Source data:
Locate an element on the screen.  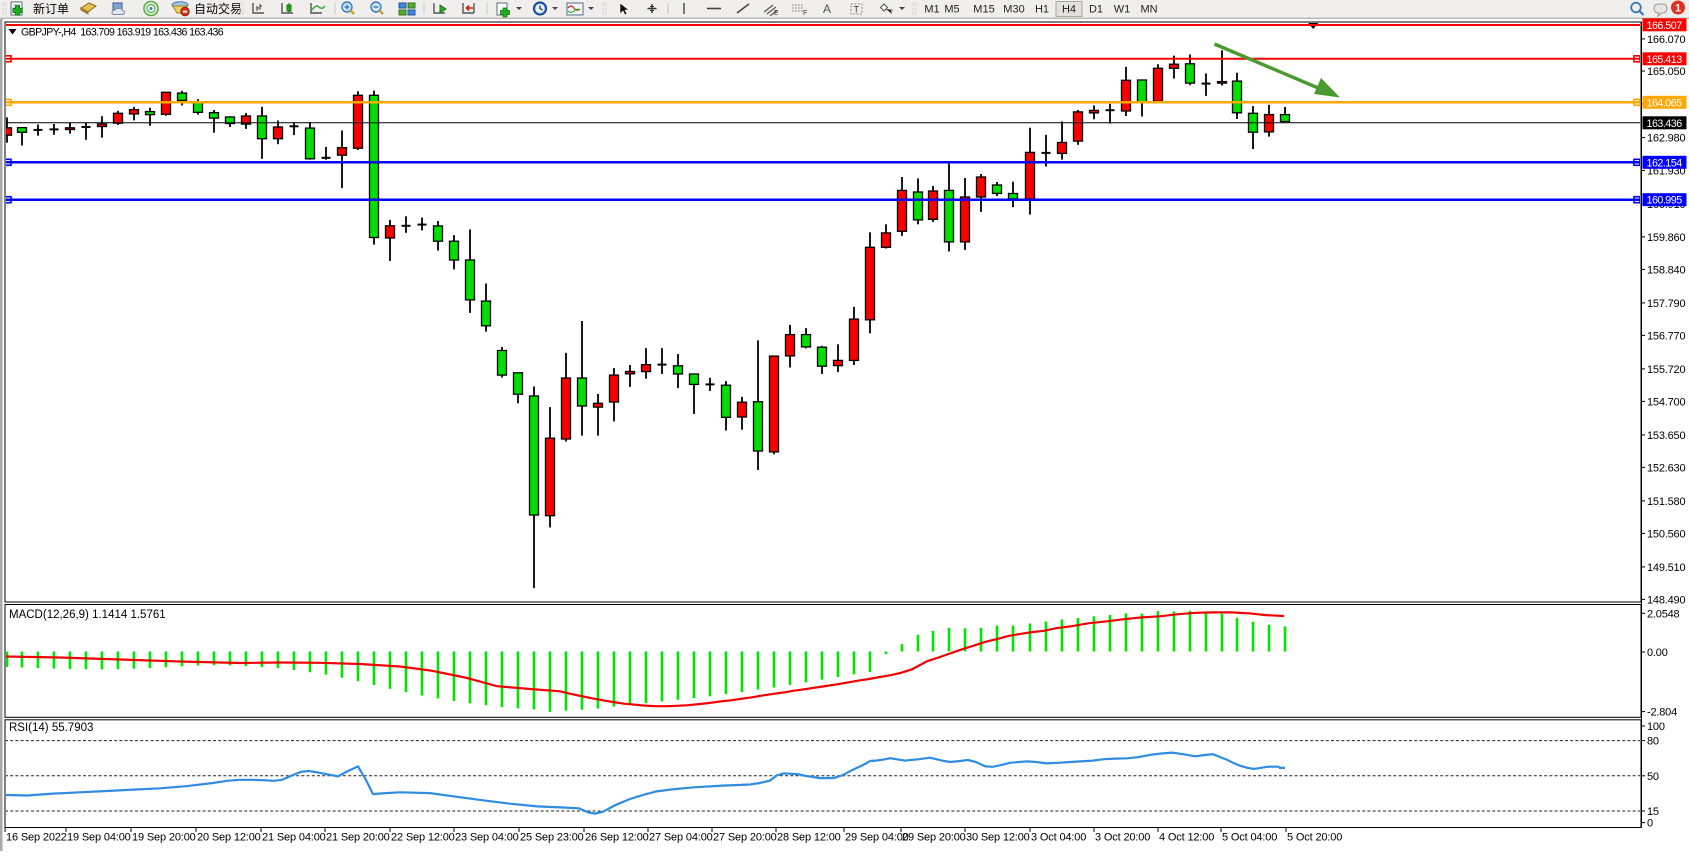
svg-text: 155.720 is located at coordinates (1666, 370).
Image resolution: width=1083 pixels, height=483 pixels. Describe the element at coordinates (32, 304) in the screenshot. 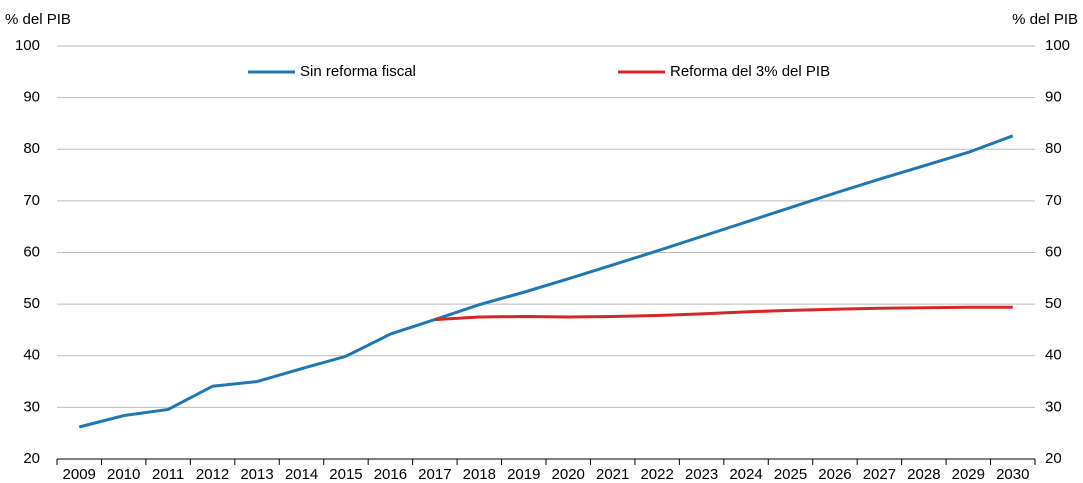

I see `y-tick-label: 50` at that location.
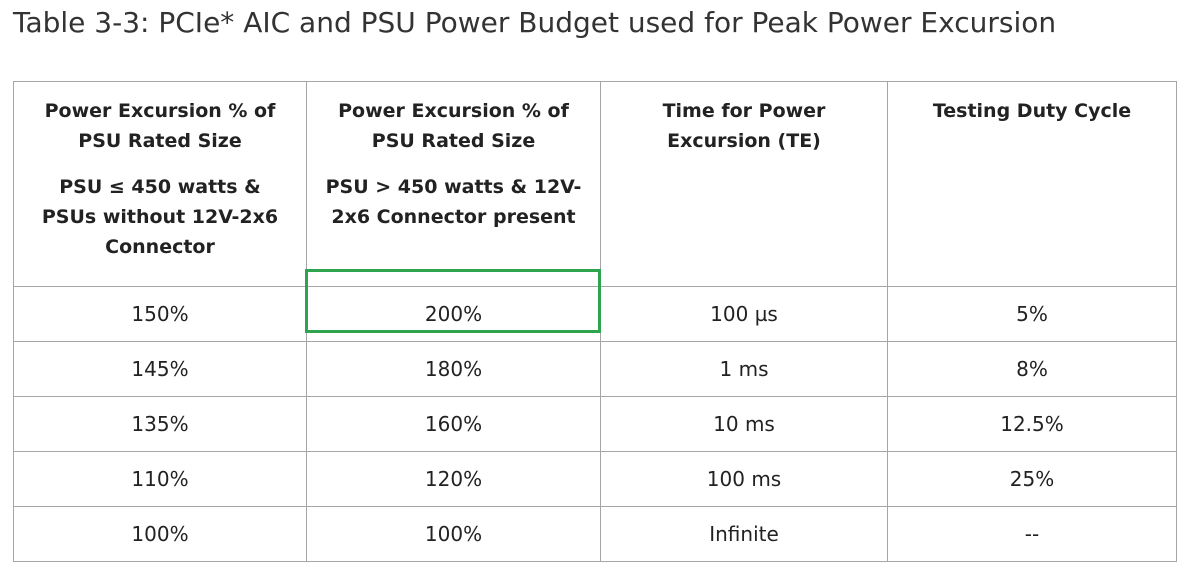 This screenshot has width=1201, height=569. I want to click on table-cell: 12.5%, so click(1032, 424).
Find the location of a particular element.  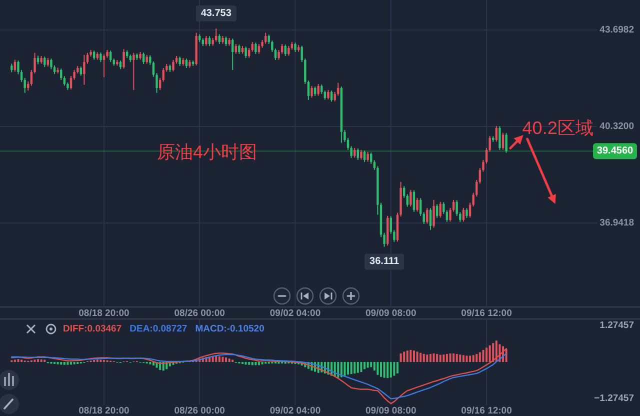

y-tick-label: 43.6982 is located at coordinates (617, 30).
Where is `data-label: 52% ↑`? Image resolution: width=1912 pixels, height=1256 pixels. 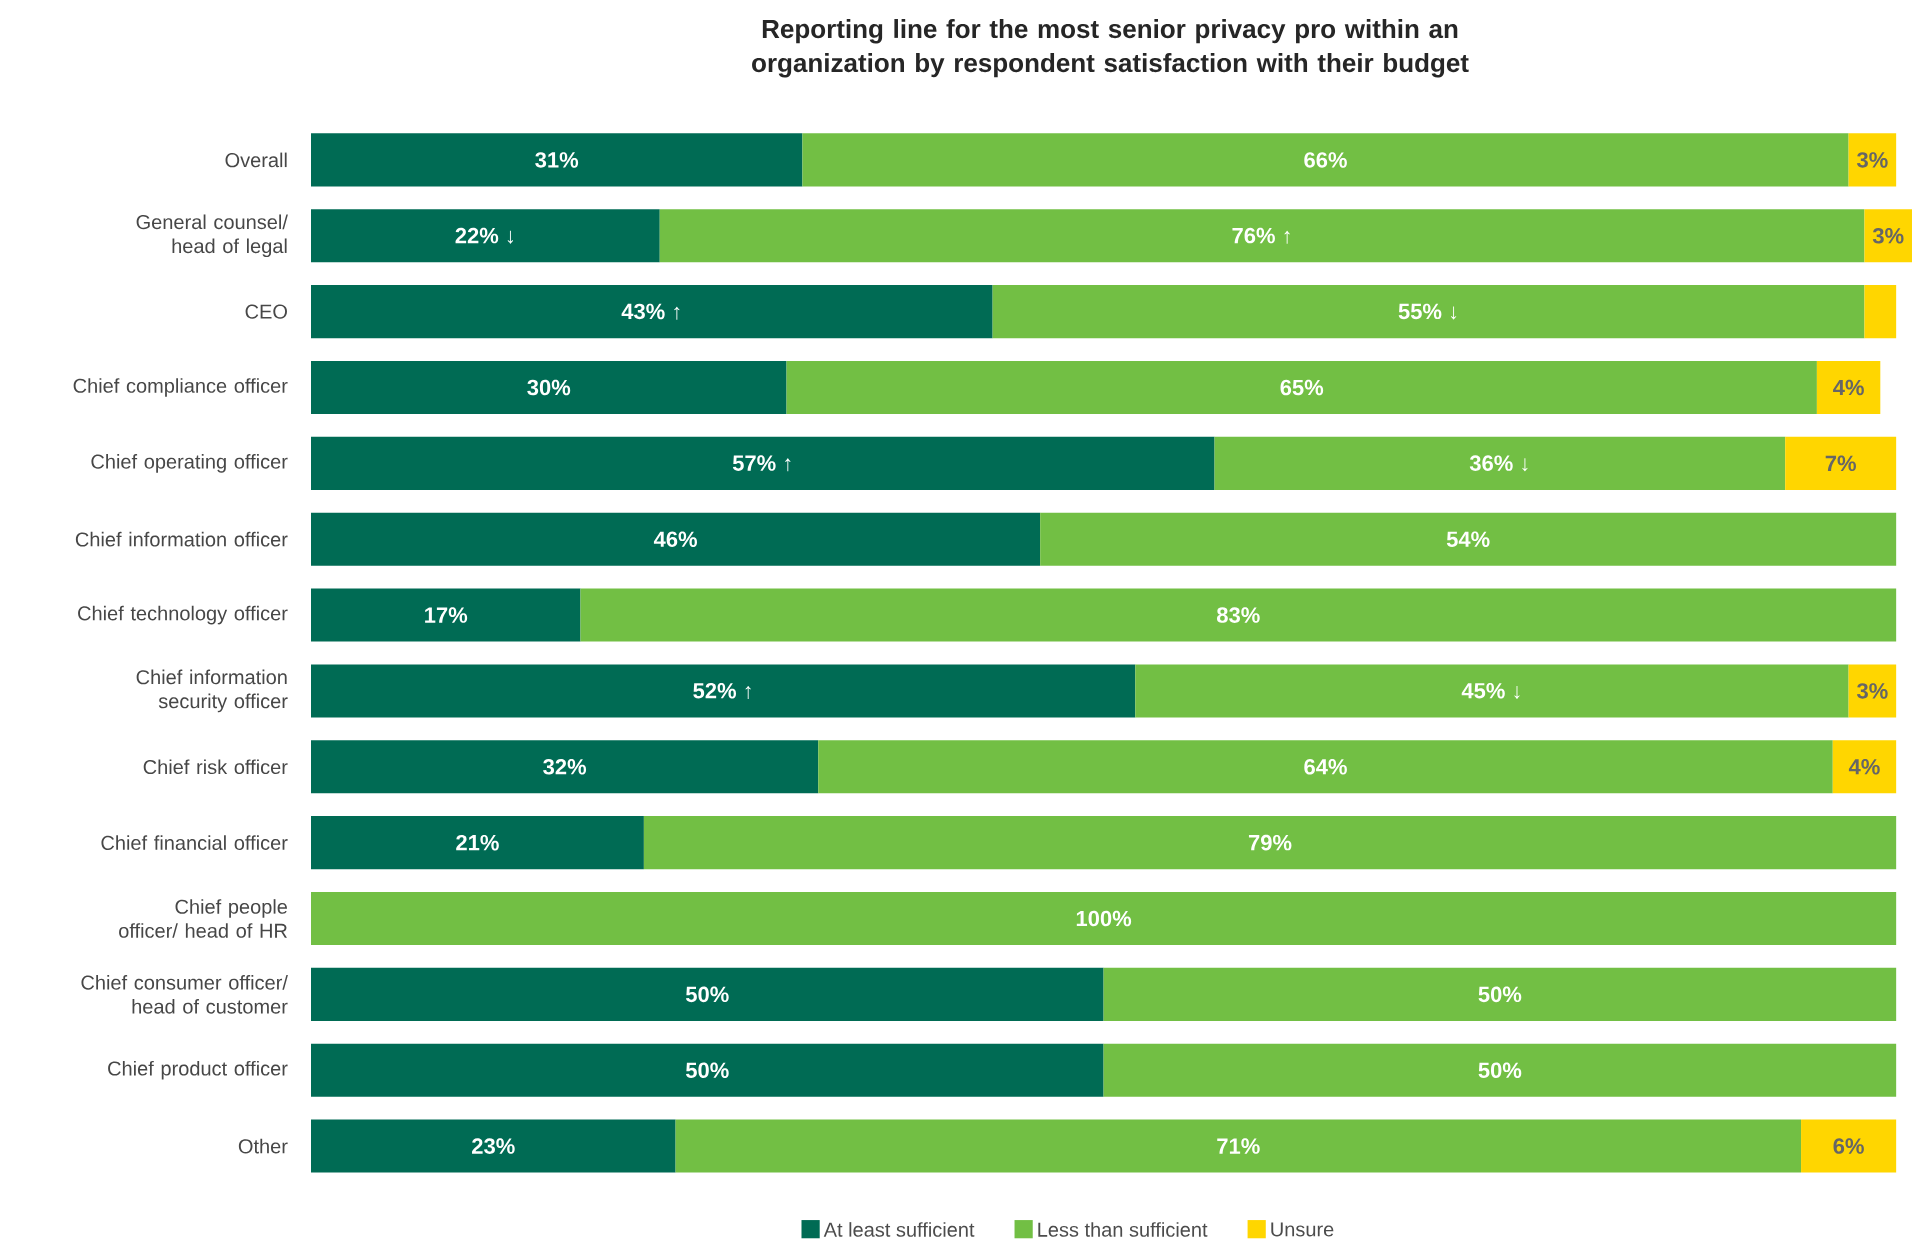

What the task requires: Transcribe every record above word for word, leaving out the pictures.

Problem solution:
Locate an element on the screen.  
svg-text: 155.720 is located at coordinates (1666, 370).
Image resolution: width=1083 pixels, height=483 pixels. Describe the element at coordinates (32, 304) in the screenshot. 

I see `y-tick-label: 50` at that location.
 This screenshot has width=1201, height=569. I want to click on table-cell: 12.5%, so click(1032, 424).
Find the location of a particular element.  

y-tick-label: 43.6982 is located at coordinates (617, 30).
Where is `data-label: 52% ↑`? Image resolution: width=1912 pixels, height=1256 pixels. 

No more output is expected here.